[ENTRIES SUPPLIED]
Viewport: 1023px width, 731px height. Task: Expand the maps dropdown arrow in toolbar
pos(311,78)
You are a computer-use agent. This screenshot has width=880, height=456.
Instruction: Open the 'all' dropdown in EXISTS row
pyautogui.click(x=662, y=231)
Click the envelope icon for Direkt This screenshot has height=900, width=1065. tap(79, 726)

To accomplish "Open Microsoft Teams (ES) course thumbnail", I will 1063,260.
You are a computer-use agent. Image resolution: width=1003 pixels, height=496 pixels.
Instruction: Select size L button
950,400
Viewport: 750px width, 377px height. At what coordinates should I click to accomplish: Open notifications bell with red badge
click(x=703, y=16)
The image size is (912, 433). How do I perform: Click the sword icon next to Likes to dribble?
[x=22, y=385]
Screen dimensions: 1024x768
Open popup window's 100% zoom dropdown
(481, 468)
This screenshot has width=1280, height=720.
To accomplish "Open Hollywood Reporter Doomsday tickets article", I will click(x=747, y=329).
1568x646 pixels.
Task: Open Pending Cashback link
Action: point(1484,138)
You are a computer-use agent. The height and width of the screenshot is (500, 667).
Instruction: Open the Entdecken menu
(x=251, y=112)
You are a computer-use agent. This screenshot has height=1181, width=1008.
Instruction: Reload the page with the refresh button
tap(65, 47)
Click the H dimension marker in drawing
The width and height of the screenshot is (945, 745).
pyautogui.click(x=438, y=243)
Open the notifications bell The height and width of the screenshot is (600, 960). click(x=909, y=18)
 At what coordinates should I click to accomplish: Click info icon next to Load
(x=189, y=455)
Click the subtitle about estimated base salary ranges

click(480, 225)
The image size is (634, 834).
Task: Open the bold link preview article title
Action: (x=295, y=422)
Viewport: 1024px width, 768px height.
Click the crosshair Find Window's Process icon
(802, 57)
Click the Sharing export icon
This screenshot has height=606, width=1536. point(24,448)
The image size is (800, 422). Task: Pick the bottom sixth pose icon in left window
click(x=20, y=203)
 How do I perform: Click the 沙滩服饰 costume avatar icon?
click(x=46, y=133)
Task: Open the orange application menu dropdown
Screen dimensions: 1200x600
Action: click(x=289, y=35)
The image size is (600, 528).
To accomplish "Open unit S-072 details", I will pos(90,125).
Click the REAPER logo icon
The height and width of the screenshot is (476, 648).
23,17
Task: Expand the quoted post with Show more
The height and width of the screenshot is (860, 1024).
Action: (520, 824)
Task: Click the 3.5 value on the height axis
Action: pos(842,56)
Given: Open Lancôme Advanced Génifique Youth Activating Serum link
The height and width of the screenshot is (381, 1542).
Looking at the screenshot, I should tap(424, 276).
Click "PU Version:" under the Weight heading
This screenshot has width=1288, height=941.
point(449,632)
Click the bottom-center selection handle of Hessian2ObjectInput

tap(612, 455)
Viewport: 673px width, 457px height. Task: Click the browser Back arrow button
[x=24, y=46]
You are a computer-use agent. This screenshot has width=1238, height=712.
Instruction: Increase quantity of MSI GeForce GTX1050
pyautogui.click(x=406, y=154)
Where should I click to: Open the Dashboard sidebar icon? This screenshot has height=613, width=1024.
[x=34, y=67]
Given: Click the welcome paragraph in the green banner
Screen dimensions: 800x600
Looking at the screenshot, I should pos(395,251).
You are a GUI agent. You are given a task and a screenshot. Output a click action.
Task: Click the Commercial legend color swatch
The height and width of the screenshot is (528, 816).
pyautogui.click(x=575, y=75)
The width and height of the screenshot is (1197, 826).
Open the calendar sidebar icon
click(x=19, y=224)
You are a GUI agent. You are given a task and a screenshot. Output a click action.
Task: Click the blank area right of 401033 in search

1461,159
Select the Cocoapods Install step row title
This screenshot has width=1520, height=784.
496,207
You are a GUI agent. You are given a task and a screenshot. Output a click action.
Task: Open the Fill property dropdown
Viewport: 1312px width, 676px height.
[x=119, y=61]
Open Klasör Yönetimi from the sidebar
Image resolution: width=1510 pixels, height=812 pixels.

[WHAT THE TASK ASKS]
Output each record precisely as given.

[RESPONSE BELOW]
Viewport: 1023px width, 731px height. Task: Expand the maps dropdown arrow in toolbar
pos(311,78)
You are a computer-use agent. This screenshot has width=880, height=456.
Instruction: Open the 'all' dropdown in EXISTS row
pyautogui.click(x=662, y=231)
Click the envelope icon for Direkt This screenshot has height=900, width=1065. tap(79, 726)

To accomplish "Open Microsoft Teams (ES) course thumbnail", I will 1063,260.
You are a computer-use agent. Image resolution: width=1003 pixels, height=496 pixels.
Instruction: Select size L button
950,400
Viewport: 750px width, 377px height. At what coordinates should I click to accomplish: Open notifications bell with red badge
click(x=703, y=16)
The image size is (912, 433). How do I perform: Click the sword icon next to Likes to dribble?
[x=22, y=385]
Screen dimensions: 1024x768
Open popup window's 100% zoom dropdown
(481, 468)
This screenshot has width=1280, height=720.
To accomplish "Open Hollywood Reporter Doomsday tickets article", I will click(x=747, y=329).
1568x646 pixels.
Task: Open Pending Cashback link
Action: point(1484,138)
You are a computer-use agent. The height and width of the screenshot is (500, 667).
Instruction: Open the Entdecken menu
(x=251, y=112)
You are a computer-use agent. This screenshot has height=1181, width=1008.
Instruction: Reload the page with the refresh button
tap(65, 47)
Click the H dimension marker in drawing
The width and height of the screenshot is (945, 745).
pyautogui.click(x=438, y=243)
Open the notifications bell The height and width of the screenshot is (600, 960). click(x=909, y=18)
 At what coordinates should I click to accomplish: Click info icon next to Load
(x=189, y=455)
Click the subtitle about estimated base salary ranges

click(480, 225)
The image size is (634, 834).
Task: Open the bold link preview article title
Action: (x=295, y=422)
Viewport: 1024px width, 768px height.
Click the crosshair Find Window's Process icon
(802, 57)
Click the Sharing export icon
This screenshot has height=606, width=1536. point(24,448)
The image size is (800, 422). Task: Pick the bottom sixth pose icon in left window
click(x=20, y=203)
 How do I perform: Click the 沙滩服饰 costume avatar icon?
click(x=46, y=133)
Task: Open the orange application menu dropdown
Screen dimensions: 1200x600
Action: click(x=289, y=35)
The image size is (600, 528).
To accomplish "Open unit S-072 details", I will pos(90,125).
Click the REAPER logo icon
The height and width of the screenshot is (476, 648).
23,17
Task: Expand the quoted post with Show more
The height and width of the screenshot is (860, 1024).
Action: (520, 824)
Task: Click the 3.5 value on the height axis
Action: pos(842,56)
Given: Open Lancôme Advanced Génifique Youth Activating Serum link
The height and width of the screenshot is (381, 1542).
Looking at the screenshot, I should tap(424, 276).
Click "PU Version:" under the Weight heading
This screenshot has width=1288, height=941.
point(449,632)
Click the bottom-center selection handle of Hessian2ObjectInput

tap(612, 455)
Viewport: 673px width, 457px height. Task: Click the browser Back arrow button
[x=24, y=46]
You are a computer-use agent. This screenshot has width=1238, height=712.
Instruction: Increase quantity of MSI GeForce GTX1050
pyautogui.click(x=406, y=154)
Where should I click to: Open the Dashboard sidebar icon? This screenshot has height=613, width=1024.
[x=34, y=67]
Given: Click the welcome paragraph in the green banner
Screen dimensions: 800x600
Looking at the screenshot, I should pos(395,251).
You are a GUI agent. You are given a task and a screenshot. Output a click action.
Task: Click the Commercial legend color swatch
The height and width of the screenshot is (528, 816).
pyautogui.click(x=575, y=75)
The width and height of the screenshot is (1197, 826).
Open the calendar sidebar icon
click(x=19, y=224)
You are a GUI agent. You are given a task and a screenshot. Output a click action.
Task: Click the blank area right of 401033 in search

1461,159
Select the Cocoapods Install step row title
This screenshot has width=1520, height=784.
496,207
You are a GUI agent. You are given a task and a screenshot. Output a click action.
Task: Open the Fill property dropdown
Viewport: 1312px width, 676px height.
[x=119, y=61]
Open Klasör Yönetimi from the sidebar
Image resolution: width=1510 pixels, height=812 pixels.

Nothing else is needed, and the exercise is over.